#### Given information ####

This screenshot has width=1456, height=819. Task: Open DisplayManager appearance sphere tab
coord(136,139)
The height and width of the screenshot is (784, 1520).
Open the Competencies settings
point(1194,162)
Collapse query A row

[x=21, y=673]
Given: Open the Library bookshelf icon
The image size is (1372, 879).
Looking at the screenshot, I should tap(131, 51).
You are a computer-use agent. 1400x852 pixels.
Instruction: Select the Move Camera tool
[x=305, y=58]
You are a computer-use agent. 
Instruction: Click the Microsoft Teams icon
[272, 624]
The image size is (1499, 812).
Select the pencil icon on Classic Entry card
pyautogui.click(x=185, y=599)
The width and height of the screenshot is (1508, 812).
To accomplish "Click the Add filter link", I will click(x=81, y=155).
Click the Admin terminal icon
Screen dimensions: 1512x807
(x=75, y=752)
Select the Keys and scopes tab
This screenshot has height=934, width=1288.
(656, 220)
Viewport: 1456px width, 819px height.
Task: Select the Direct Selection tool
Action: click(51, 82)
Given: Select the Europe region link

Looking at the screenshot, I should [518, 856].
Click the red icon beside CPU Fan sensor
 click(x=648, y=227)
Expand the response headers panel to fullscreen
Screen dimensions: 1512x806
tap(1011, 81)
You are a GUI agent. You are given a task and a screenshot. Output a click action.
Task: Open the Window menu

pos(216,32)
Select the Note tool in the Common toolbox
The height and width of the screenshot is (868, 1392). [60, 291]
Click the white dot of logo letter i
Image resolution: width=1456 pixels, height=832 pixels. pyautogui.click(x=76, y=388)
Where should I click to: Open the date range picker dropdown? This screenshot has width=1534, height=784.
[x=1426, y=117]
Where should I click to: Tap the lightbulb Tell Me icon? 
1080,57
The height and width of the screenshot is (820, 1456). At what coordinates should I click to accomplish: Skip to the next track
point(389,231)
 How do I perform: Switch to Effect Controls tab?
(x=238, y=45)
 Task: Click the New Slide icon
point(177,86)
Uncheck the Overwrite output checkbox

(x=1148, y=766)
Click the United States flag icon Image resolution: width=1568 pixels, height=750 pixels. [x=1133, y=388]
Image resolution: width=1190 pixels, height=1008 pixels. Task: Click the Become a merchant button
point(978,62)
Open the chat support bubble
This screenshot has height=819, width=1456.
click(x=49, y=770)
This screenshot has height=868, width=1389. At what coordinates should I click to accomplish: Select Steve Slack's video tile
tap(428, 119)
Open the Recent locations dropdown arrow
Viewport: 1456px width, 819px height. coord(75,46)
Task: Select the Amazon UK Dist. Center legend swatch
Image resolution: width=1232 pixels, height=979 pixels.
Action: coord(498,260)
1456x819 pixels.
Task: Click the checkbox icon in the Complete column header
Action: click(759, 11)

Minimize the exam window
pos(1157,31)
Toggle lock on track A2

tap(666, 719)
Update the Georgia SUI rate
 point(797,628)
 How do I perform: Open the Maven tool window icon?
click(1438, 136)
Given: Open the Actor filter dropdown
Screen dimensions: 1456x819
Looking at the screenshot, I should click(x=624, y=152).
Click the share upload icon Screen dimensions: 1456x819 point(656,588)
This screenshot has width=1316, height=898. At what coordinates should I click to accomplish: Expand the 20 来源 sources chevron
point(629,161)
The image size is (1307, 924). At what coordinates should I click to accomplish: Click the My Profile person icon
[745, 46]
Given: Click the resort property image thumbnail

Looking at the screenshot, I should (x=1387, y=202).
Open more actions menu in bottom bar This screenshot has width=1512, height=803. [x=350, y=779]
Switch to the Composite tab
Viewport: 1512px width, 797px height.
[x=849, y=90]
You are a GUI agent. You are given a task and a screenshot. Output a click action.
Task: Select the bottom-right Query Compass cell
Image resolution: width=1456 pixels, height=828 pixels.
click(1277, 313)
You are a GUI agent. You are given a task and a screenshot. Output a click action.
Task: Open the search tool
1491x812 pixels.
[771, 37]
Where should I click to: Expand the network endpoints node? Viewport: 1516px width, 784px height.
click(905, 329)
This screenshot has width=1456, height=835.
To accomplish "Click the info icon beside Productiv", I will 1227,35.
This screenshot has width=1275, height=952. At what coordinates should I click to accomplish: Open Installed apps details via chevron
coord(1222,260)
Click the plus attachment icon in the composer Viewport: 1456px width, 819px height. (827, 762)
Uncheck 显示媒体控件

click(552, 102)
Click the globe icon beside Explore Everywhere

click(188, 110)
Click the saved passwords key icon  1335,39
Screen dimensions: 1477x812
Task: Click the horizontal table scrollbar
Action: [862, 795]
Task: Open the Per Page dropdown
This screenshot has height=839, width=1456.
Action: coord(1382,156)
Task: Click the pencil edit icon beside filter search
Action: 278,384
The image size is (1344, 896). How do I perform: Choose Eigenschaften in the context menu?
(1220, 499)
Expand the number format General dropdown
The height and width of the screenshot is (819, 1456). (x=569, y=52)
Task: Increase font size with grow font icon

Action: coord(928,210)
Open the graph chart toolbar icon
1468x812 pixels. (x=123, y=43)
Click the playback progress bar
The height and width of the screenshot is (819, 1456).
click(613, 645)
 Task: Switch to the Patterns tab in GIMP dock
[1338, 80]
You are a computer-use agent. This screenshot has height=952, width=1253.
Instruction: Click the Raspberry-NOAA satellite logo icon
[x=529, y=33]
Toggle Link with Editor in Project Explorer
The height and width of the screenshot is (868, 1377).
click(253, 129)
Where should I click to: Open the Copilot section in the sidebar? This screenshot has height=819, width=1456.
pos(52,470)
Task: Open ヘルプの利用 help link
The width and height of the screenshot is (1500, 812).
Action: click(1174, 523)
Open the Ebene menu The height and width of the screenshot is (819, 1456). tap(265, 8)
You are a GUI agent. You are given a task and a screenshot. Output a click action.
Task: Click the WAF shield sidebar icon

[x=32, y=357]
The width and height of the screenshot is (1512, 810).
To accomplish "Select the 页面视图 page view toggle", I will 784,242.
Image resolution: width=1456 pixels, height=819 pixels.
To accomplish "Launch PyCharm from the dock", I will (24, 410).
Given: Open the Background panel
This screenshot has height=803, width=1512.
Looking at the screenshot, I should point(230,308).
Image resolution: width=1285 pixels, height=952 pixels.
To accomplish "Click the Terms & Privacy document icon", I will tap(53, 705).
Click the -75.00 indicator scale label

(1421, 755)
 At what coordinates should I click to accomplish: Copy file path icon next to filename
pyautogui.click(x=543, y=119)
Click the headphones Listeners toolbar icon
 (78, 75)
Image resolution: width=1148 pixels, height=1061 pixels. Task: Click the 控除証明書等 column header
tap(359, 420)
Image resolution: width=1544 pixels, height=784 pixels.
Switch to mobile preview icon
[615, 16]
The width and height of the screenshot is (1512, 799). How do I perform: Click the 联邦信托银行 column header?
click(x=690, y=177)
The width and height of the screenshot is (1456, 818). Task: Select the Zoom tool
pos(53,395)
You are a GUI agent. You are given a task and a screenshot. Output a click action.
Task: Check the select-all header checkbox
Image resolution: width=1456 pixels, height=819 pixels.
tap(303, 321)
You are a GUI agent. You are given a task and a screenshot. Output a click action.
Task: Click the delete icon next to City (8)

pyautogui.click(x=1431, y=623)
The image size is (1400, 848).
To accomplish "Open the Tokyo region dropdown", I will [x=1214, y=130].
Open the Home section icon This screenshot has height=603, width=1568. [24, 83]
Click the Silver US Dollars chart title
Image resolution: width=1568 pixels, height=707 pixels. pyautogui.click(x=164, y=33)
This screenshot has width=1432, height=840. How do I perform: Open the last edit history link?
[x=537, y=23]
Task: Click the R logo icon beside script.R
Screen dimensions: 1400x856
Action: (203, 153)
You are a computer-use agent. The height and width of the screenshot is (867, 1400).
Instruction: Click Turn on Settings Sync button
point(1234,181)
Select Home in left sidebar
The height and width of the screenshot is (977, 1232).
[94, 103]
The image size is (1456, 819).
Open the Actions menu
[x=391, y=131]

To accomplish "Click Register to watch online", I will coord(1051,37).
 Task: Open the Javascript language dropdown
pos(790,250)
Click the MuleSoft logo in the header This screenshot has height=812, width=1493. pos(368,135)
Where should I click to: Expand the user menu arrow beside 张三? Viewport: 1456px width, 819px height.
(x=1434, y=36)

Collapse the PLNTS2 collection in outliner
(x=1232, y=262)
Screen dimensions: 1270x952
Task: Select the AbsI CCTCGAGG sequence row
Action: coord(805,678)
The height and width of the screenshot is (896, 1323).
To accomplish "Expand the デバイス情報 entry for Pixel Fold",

####

_Task details_
Set down, exactly as written, each line of the data from its opening line through the one containing "The width and height of the screenshot is (1508, 812).". Output nothing more.

_Exercise response_
This screenshot has width=1456, height=819. Task: Open DisplayManager appearance sphere tab
coord(136,139)
The height and width of the screenshot is (784, 1520).
Open the Competencies settings
point(1194,162)
Collapse query A row

[x=21, y=673]
Given: Open the Library bookshelf icon
The image size is (1372, 879).
Looking at the screenshot, I should tap(131, 51).
You are a computer-use agent. 1400x852 pixels.
Instruction: Select the Move Camera tool
[x=305, y=58]
You are a computer-use agent. 
Instruction: Click the Microsoft Teams icon
[272, 624]
The image size is (1499, 812).
Select the pencil icon on Classic Entry card
pyautogui.click(x=185, y=599)
The width and height of the screenshot is (1508, 812).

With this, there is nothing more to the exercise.